— DATA —

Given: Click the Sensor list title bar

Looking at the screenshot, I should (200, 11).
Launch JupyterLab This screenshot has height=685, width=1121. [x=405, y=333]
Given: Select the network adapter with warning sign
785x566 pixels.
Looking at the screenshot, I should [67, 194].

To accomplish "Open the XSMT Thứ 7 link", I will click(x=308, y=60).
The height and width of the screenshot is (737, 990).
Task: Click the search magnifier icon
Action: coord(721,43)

---

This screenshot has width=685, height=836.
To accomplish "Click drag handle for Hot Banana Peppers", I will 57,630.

...

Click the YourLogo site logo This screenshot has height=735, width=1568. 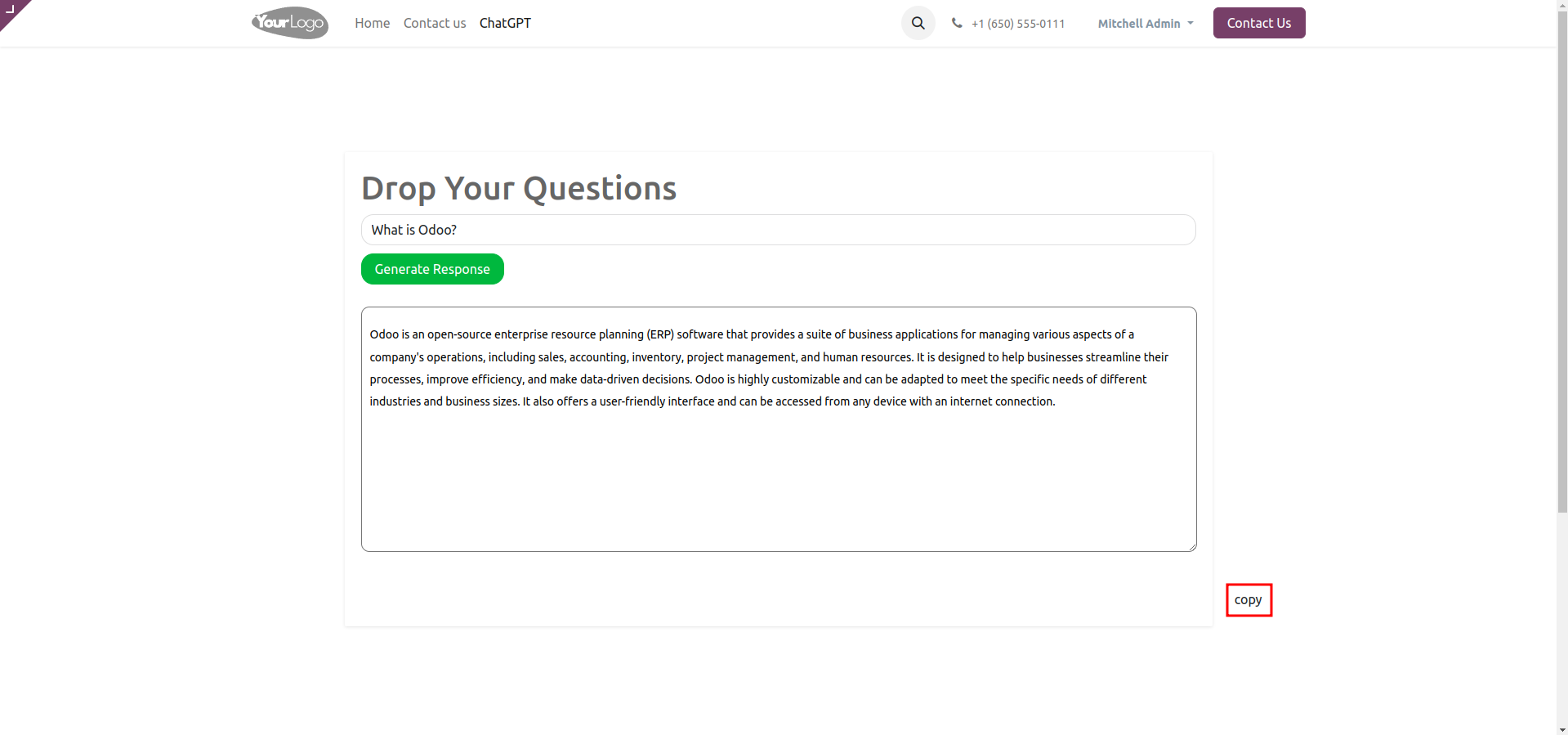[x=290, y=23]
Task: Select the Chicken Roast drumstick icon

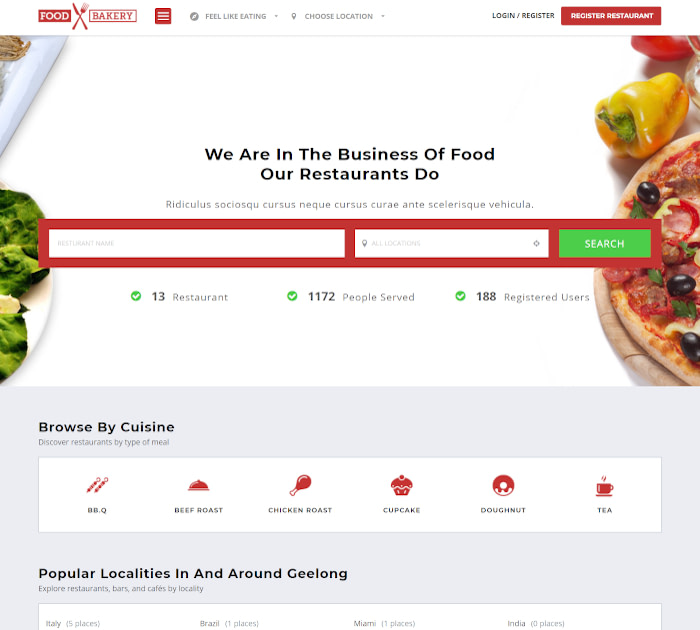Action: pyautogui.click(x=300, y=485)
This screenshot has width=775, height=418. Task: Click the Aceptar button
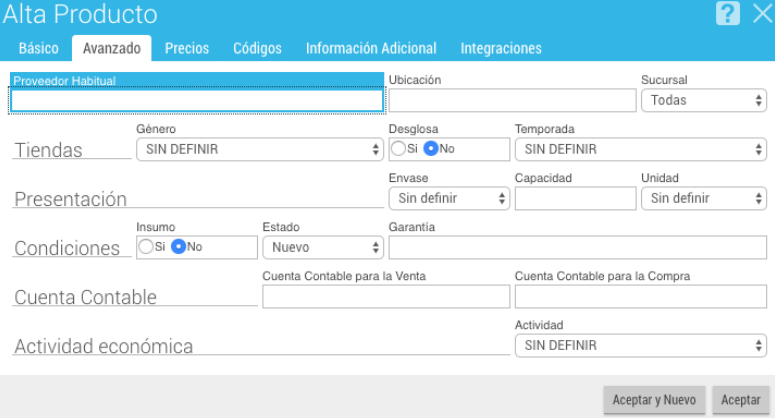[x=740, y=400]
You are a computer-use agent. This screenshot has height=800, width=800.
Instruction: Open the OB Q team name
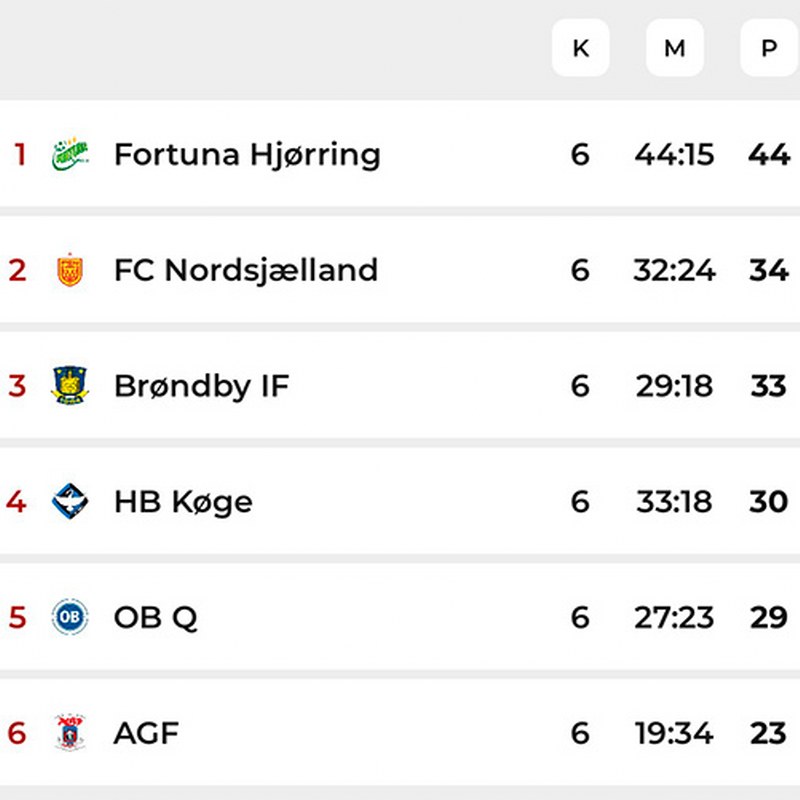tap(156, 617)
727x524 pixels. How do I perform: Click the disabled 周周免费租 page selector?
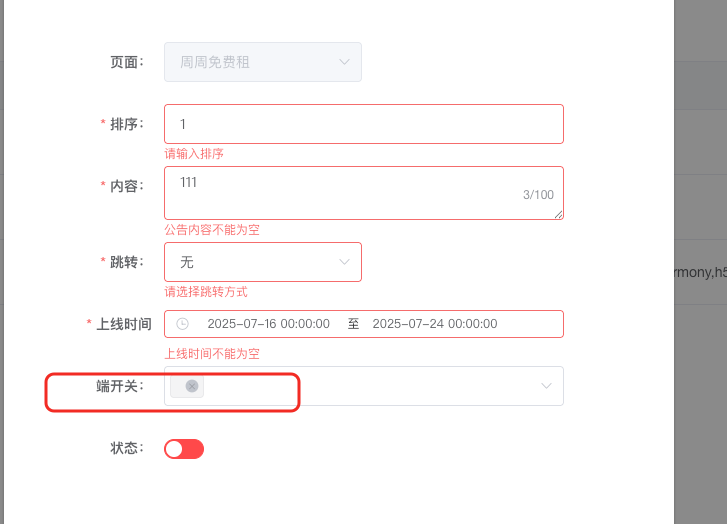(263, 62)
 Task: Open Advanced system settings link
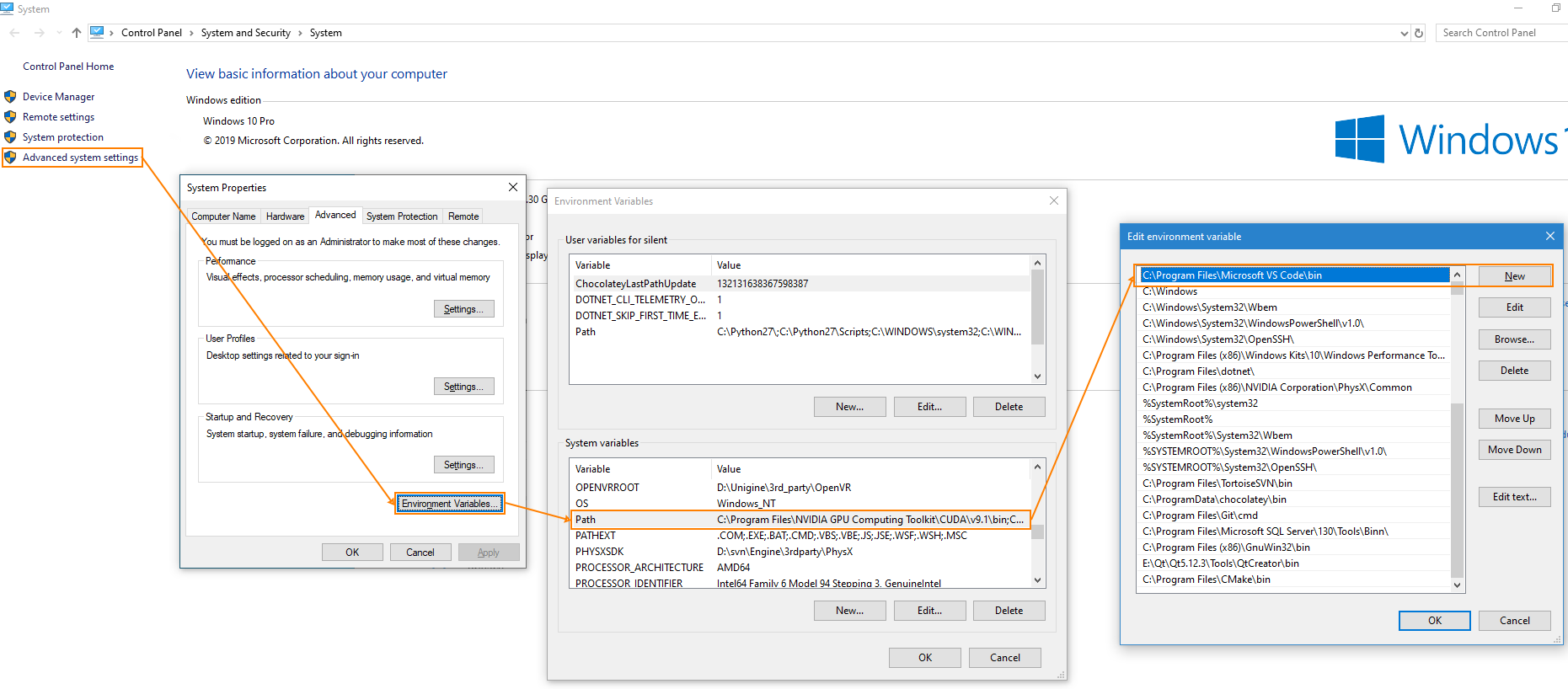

— EXERCISE INSTRUCTIONS —
Starting at the line above that contains "Task: Select the Chicken Roast drumstick icon", transcribe every line exactly through the line that contains "Task: Open Advanced system settings link", including that last one, and skip the pictures.

— WRITTEN RESPONSE —
Task: Select the Chicken Roast drumstick icon

Action: pyautogui.click(x=300, y=485)
This screenshot has width=775, height=418. Task: Click the Aceptar button
[x=740, y=400]
You are a computer-use agent. This screenshot has height=800, width=800.
Instruction: Open the OB Q team name
tap(156, 617)
727x524 pixels. How do I perform: Click the disabled 周周免费租 page selector?
(263, 62)
 Task: Open Advanced system settings link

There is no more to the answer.